[Activity]: Look at the entries below and restate word for word the lines from the first through the one that has "Equipment Remote Diagnosis (90, 173)".

Start of Block

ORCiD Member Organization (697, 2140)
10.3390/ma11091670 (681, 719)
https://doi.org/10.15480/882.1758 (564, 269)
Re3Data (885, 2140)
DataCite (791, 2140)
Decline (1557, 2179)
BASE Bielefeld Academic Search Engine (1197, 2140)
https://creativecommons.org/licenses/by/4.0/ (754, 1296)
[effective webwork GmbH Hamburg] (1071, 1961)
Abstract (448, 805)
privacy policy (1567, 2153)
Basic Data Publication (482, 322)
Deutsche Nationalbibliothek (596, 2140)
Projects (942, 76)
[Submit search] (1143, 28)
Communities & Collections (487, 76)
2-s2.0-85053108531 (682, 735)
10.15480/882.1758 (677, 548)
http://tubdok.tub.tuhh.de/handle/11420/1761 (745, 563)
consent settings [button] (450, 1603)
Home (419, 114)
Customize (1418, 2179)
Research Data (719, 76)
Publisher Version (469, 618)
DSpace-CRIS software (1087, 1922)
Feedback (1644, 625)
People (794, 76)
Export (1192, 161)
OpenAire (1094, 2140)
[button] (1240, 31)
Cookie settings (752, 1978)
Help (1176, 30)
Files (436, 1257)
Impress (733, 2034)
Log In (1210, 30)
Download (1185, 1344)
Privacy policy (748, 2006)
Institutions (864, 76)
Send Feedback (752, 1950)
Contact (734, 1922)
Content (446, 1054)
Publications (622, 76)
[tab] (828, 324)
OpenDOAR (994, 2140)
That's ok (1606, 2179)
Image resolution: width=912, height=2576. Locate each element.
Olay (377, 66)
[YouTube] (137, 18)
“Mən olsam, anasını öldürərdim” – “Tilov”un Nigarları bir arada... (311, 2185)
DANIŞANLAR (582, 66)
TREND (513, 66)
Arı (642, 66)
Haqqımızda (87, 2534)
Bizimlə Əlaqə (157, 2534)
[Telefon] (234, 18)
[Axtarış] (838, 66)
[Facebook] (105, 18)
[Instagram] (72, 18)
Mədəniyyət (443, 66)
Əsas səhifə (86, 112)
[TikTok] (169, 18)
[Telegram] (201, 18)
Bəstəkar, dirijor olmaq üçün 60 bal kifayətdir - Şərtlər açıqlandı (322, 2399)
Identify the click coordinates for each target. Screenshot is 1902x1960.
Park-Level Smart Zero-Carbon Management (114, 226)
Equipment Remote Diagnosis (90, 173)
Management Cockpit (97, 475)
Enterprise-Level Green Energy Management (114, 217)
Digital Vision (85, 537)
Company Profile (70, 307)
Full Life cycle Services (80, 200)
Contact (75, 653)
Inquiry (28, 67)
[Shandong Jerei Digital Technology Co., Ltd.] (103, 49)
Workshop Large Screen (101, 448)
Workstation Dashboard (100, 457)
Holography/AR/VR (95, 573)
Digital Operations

End of Block

[Exercise solution]:
ORCiD Member Organization (697, 2140)
10.3390/ma11091670 (681, 719)
https://doi.org/10.15480/882.1758 (564, 269)
Re3Data (885, 2140)
DataCite (791, 2140)
Decline (1557, 2179)
BASE Bielefeld Academic Search Engine (1197, 2140)
https://creativecommons.org/licenses/by/4.0/ (754, 1296)
[effective webwork GmbH Hamburg] (1071, 1961)
Abstract (448, 805)
privacy policy (1567, 2153)
Basic Data Publication (482, 322)
Deutsche Nationalbibliothek (596, 2140)
Projects (942, 76)
[Submit search] (1143, 28)
Communities & Collections (487, 76)
2-s2.0-85053108531 (682, 735)
10.15480/882.1758 (677, 548)
http://tubdok.tub.tuhh.de/handle/11420/1761 (745, 563)
consent settings [button] (450, 1603)
Home (419, 114)
Customize (1418, 2179)
Research Data (719, 76)
Publisher Version (469, 618)
DSpace-CRIS software (1087, 1922)
Feedback (1644, 625)
People (794, 76)
Export (1192, 161)
OpenAire (1094, 2140)
[button] (1240, 31)
Cookie settings (752, 1978)
Help (1176, 30)
Files (436, 1257)
Impress (733, 2034)
Log In (1210, 30)
Download (1185, 1344)
Privacy policy (748, 2006)
Institutions (864, 76)
Send Feedback (752, 1950)
Contact (734, 1922)
Content (446, 1054)
Publications (622, 76)
[tab] (828, 324)
OpenDOAR (994, 2140)
That's ok (1606, 2179)
Image resolution: width=912, height=2576. Locate each element.
Olay (377, 66)
[YouTube] (137, 18)
“Mən olsam, anasını öldürərdim” – “Tilov”un Nigarları bir arada... (311, 2185)
DANIŞANLAR (582, 66)
TREND (513, 66)
Arı (642, 66)
Haqqımızda (87, 2534)
Bizimlə Əlaqə (157, 2534)
[Telefon] (234, 18)
[Axtarış] (838, 66)
[Facebook] (105, 18)
[Instagram] (72, 18)
Mədəniyyət (443, 66)
Əsas səhifə (86, 112)
[TikTok] (169, 18)
[Telegram] (201, 18)
Bəstəkar, dirijor olmaq üçün 60 bal kifayətdir - Şərtlər açıqlandı (322, 2399)
Identify the click coordinates for each target. Screenshot is 1902x1960.
Park-Level Smart Zero-Carbon Management (114, 226)
Equipment Remote Diagnosis (90, 173)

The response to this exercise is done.